▸ **EXERCISE INSTRUCTIONS**: Please copy every line below that contains the string "november".

▸ **INPUT DATA**:
════════════════════

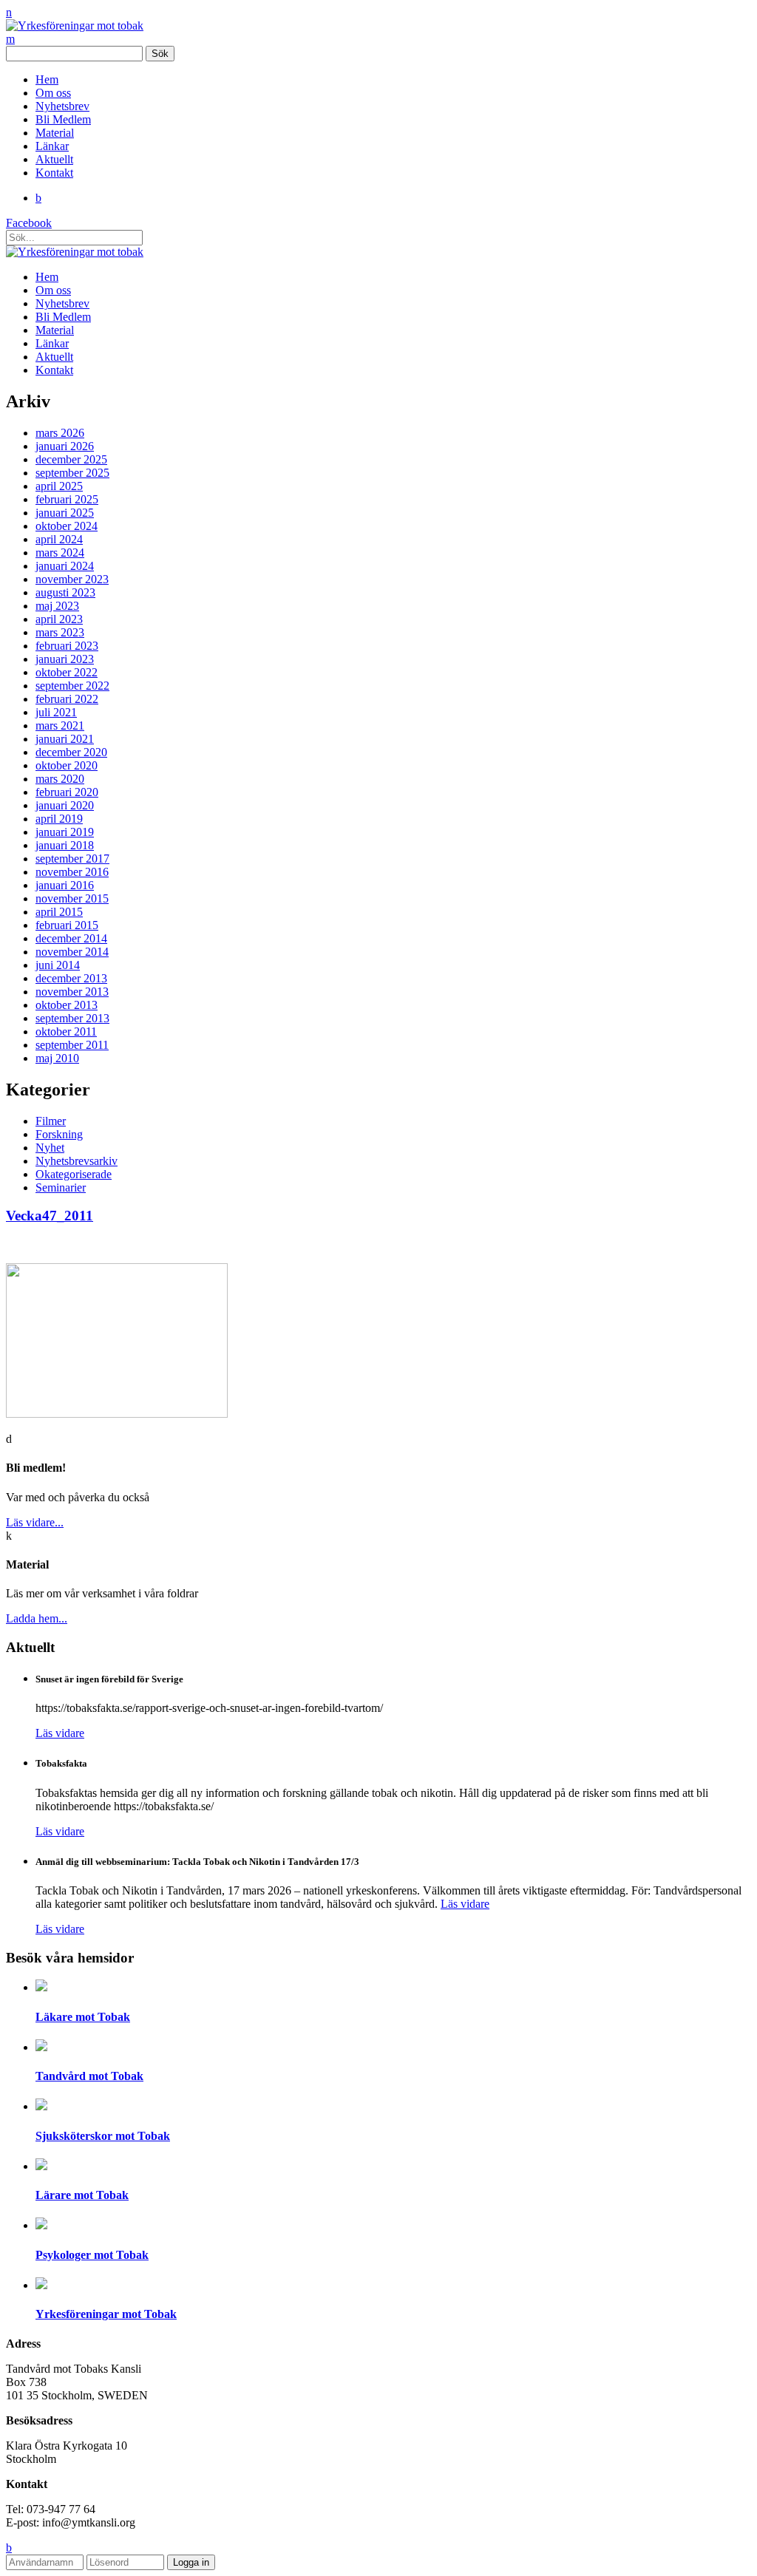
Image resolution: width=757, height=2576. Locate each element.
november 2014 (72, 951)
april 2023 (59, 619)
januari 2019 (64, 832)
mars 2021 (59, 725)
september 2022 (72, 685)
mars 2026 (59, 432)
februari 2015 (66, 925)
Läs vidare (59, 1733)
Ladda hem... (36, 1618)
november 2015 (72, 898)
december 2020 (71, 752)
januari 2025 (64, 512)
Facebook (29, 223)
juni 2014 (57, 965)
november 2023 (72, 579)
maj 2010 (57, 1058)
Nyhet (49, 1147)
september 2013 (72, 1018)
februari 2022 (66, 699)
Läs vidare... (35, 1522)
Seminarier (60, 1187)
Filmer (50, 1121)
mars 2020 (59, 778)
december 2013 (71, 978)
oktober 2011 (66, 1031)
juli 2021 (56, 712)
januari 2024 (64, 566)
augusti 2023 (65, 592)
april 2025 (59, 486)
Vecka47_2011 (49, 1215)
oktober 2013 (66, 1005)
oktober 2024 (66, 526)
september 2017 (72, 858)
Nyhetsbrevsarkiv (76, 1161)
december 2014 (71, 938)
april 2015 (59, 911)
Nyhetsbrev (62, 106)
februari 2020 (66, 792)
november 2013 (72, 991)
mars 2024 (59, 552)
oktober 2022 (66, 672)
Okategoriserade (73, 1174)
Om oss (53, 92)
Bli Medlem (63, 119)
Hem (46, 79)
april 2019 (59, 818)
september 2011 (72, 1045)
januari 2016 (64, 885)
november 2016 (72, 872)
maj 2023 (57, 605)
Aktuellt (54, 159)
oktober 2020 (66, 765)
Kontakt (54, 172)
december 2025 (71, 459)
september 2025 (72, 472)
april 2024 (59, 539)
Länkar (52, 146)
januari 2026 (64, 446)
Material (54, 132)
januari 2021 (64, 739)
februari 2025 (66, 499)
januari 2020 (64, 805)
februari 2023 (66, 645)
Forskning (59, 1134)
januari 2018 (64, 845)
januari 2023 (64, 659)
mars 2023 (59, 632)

════════════════════

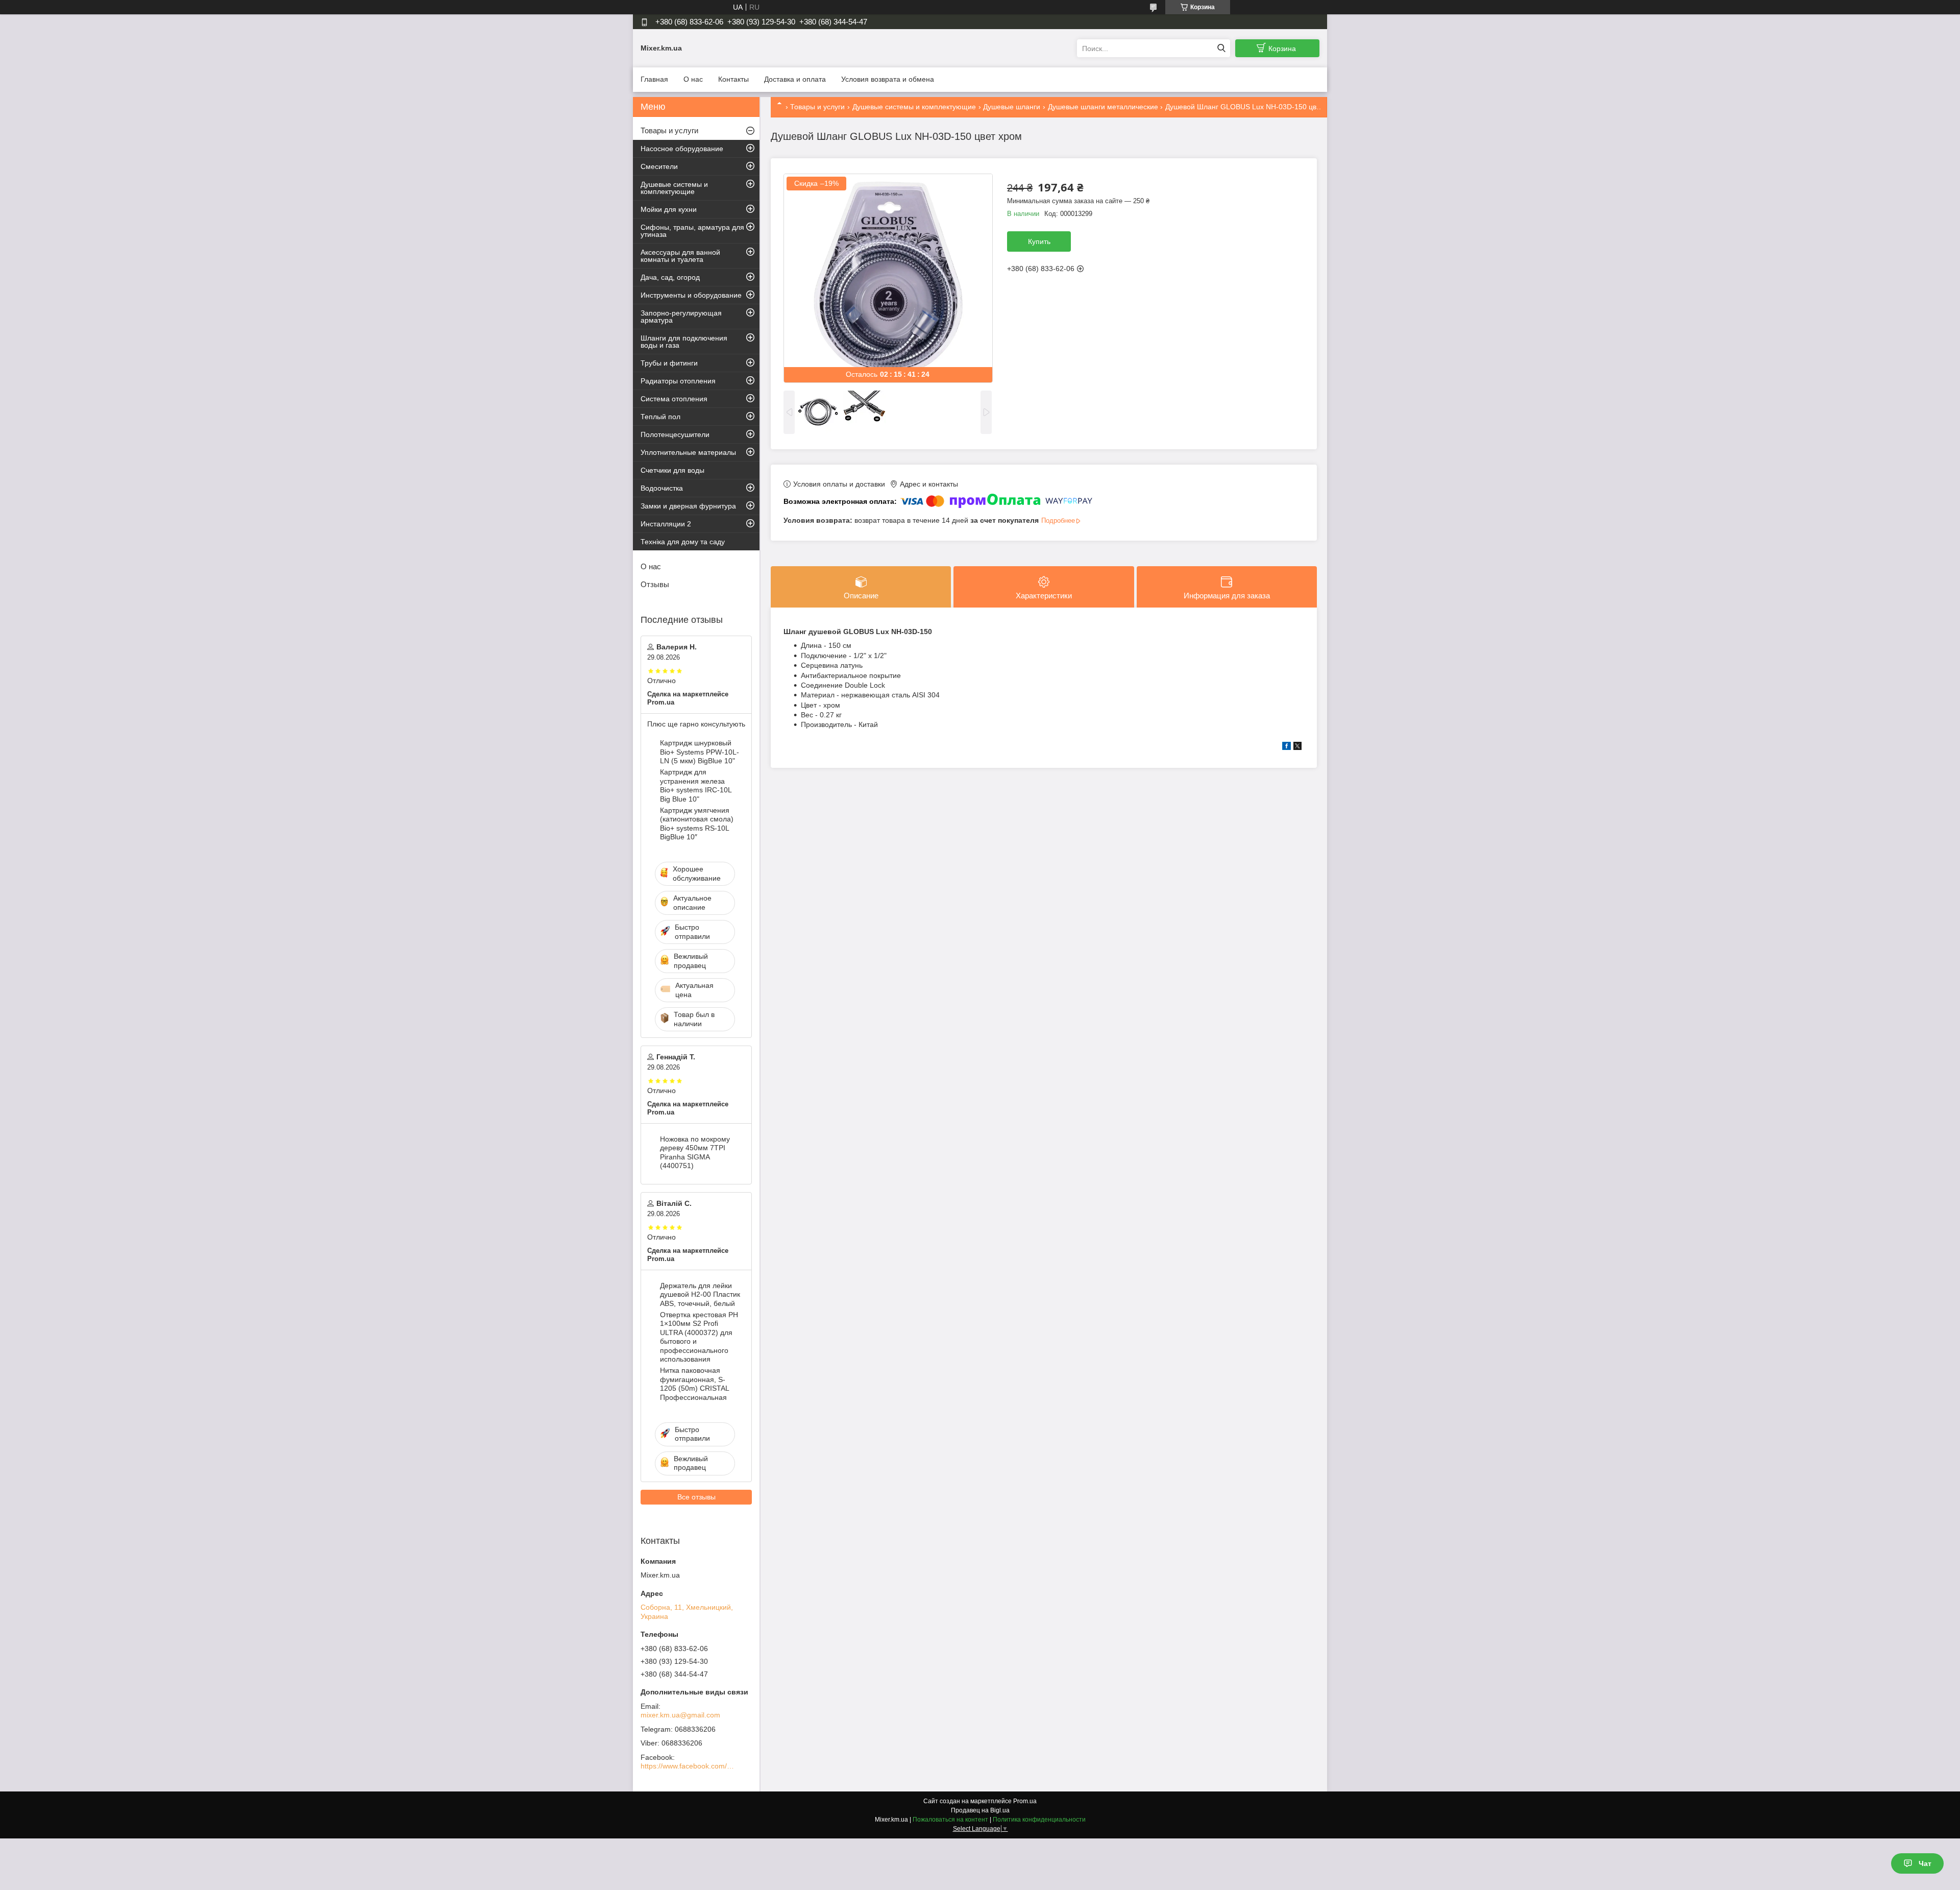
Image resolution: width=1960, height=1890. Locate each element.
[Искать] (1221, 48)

════════════════════

▸ **RESULT**:
november 2014 (72, 951)
november 2015 (72, 898)
november 2023 (72, 579)
november 2013 (72, 991)
november 2016 (72, 872)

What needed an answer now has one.